+++ Auszug zum Lesen +++

Die Keratoconjunctivitis vernalis im Überblick

Bei der Keratokonjunktivitis vernalis (VKC) handelt es sich um eine allergisch bedingte, rezidivierende Konjunktivitis (Bindehautentzündung), die überwiegend im Frühjahr (vernalis) auftritt. Sie kommt vor allem bei Kindern und Jugendlichen männlichen Geschlechts mit einer bereits bestehenden Neigung zu Allergien, Asthma und anderen Überreaktionen des Immunsystems vor. Bei dieser schweren Form der Konjunktivitis (Bindehautentzündung) sind neben den Bindehäuten zusätzlich die Hornhäute betroffen. Typisch für die Keratoconjunctivitis vernalis (VKC) sind der Rückgang in Herbst und Winter und das Verschwinden mit dem Übergang ins Erwachsenenalter.

Ursachen der Frühjahrs-Keratoconjunktivitis

Heute nimmt man an, dass das Immunglobulin (Antikörper) E (IgE), welches ja bekanntlich bei allergischen Reaktionen, Überempfindlichkeiten und Autoimmunerkrankungen eine Rolle spielt, auch hier beteiligt ist. Bei ca. 80% der Immunglobuline handelt es sich jedoch um Antikörper der G-Klasse, welche überwiegend in den Schleimhäuten vorkommen.

Bei einer massiven Erhöhung dieser Antikörper und bestimmter Zellen in der Bindehaut kann es zu überschiessenden Abwehrreaktionen gegenüber eigentlich harmlosen Substanzen kommen. Als typische Allergene zählen vor allem Pollen (saisonbedingt), Schimmelpilze, Hausstaubmilben sowie beispielsweise Hautschuppen von Hunden oder Katzen. Allergische Reaktionen auf Kontaktlinsen kommen ebenso vor. Temperatur- und Lichtverhältnisse wirken sich zusätzlich auf die Beschwerden aus.

Ob ein niedriger Vitamin-D-Status das allergische Geschehen zusätzlich ungünstig beeinflusst, ist noch nicht hinreichend untersucht. Vitamin D ist für seine immunregulatorische Wirkweise bekannt. Es soll überschiessende Immunantworten mildern können. Ein Mangel an diesem Hybridhormon wird daher auch bei Autoimmunerkrankungen als mögliche Mitursache angenommen.

+++

# Die Aufgabe
Beantworte die folgenden Fragen zum Auszug über die Keratoconjunctivitis vernalis.
(a) In welcher Jahreszeit tritt die Keratoconjunctivitis vernalis überwiegend auf?
(b) Auf welchen Gegenstand kommen laut dem Auszug ebenfalls allergische Reaktionen vor?
(c) Wofür ist Vitamin D laut dem Auszug bekannt?

+++ Übungsdaten +++

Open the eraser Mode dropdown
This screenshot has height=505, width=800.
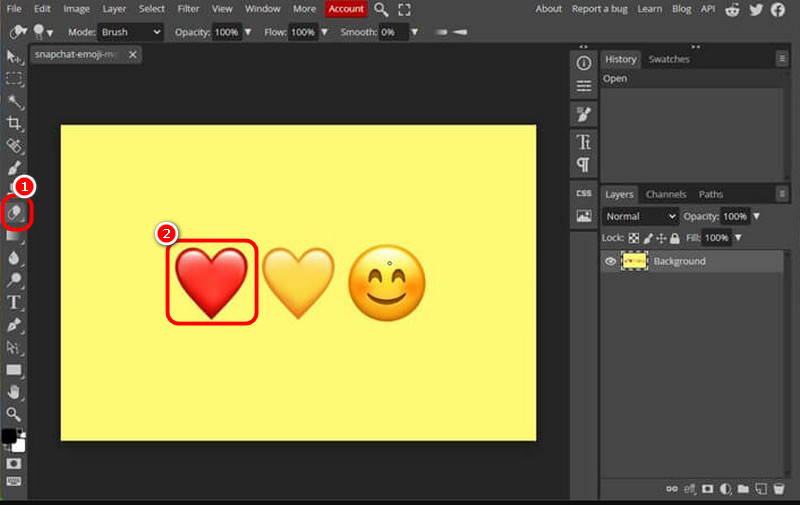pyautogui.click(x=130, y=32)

+++
+++ Übungsdaten +++

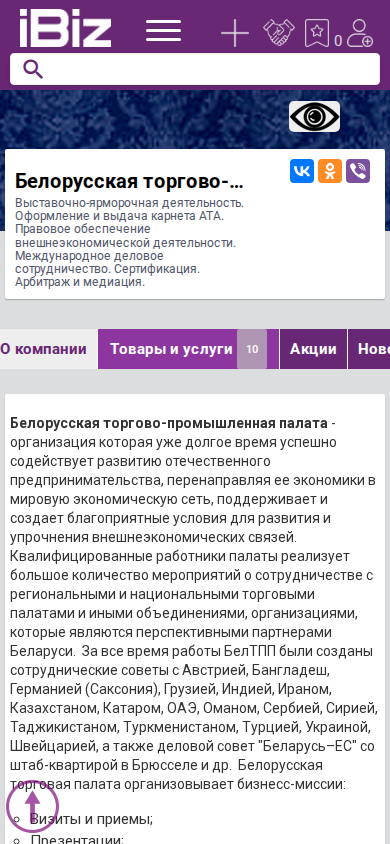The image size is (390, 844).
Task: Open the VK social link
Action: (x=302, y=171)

+++
+++ Übungsdaten +++

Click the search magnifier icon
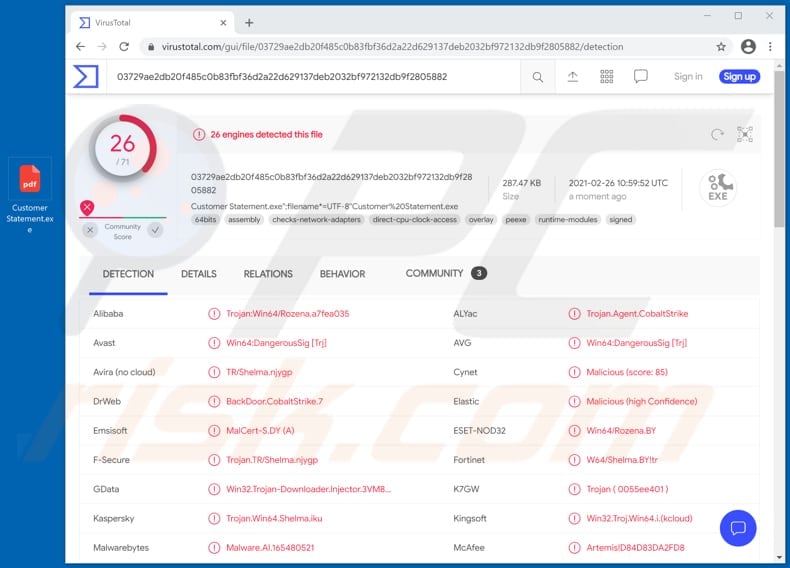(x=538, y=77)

+++

# Lösung der Aufgabe
(a) Im Frühjahr.
(b) Auf Kontaktlinsen.
(c) Für seine immunregulatorische Wirkweise.